• **Study text**:
Quantcast

Fifth Report Of HIV In VA Hospital

May 3, 2009

Contaminated medical equipment has been proven the culprit at three Department of Veterans Affairs hospitals for causing five patients to test positive for HIV, and seven more to test positive for hepatitis, the agency said Friday in a statement. 

This latest report brings the total to 33 for those whom have contracted hepatitis.

The spread of the disease came from endoscopic equipment that was not adequately sterilized between patients, exposing thousands of patients to contaminated body fluids of others.  The equipment is commonly used in ear, nose, and throat procedures as well as colonoscopies. 

Former sailors, soldiers, airmen and Marines totaling almost 11,000 have been exposed at the hospitals in Miami, Murfreesboro, Tennessee, and Augusta, Georgia.

To date, 6,687 patients have been notified of their test results, the agency said.

• **What you should do**: Translate this sentence from the VA hospital report into Spanish: "To date, 6,687 patients have been notified of their test results, the agency said."

• **Data**:
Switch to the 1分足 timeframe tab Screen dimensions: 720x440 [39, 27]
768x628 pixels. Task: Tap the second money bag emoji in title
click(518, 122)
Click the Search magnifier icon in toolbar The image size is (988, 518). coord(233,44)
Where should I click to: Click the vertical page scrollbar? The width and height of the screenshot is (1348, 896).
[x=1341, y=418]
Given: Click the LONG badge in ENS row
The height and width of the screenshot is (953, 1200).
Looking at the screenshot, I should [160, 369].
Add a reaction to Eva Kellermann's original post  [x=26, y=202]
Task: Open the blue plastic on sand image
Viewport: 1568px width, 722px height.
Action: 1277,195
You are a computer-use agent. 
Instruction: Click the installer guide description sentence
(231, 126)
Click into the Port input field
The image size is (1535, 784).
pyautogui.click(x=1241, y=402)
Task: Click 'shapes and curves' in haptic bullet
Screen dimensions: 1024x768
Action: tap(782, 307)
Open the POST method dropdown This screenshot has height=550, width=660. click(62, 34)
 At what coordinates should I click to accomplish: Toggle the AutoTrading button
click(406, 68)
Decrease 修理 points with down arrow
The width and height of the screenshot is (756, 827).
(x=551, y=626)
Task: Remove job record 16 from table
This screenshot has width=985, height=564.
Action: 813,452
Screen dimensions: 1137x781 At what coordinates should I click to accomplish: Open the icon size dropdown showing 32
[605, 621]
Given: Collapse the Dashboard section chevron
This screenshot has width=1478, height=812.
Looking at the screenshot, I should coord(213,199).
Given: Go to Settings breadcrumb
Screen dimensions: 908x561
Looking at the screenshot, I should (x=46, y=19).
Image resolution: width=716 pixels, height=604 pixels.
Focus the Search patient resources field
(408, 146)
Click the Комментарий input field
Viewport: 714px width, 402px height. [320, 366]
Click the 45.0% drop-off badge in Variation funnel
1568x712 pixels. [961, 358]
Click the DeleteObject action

• **Written answer**: Hasta la fecha, 6.687 pacientes han sido notificados de los resultados de sus pruebas, informó la agencia.